Richterin betont die Schwere der Tat
Der Angeklagte, ein gebürtiger Russe, lebt seit 14 Jahren in Tirol. Vor Gericht versuchte er, sich zu erklären. „Ich habe nicht nachgedacht, war frustriert und übermüdet“, sagte er laut Kronen Zeitung. Zudem habe er am Vorabend mit seiner Ex-Freundin gestritten.

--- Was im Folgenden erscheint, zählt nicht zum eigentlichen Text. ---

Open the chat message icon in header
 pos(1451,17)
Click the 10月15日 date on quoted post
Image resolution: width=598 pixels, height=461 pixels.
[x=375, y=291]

Der 24-Jährige betonte, dass er seinen Kommentar inzwischen bereue. Er habe deshalb sogar seinen Job verloren. „Es war eine Dummheit“, gab er zu. Die Richterin machte jedoch klar, dass die Worte eindeutig seien. „Das, was Sie geschrieben haben, war ja mehr als eindeutig“, stellte sie fest. Der Satz lasse keinen Interpretationsspielraum und rufe zu einer Straftat auf.
Diversion statt Verurteilung
Weil der Angeklagte Reue zeigte, entschied das Gericht auf eine Diversion. Er muss nun ein Jahr lang am Programm „Dialog statt Hass“ des Vereins Neustart teilnehmen. Damit entgeht er einer Verurteilung. Die Entscheidung ist rechtskräftig.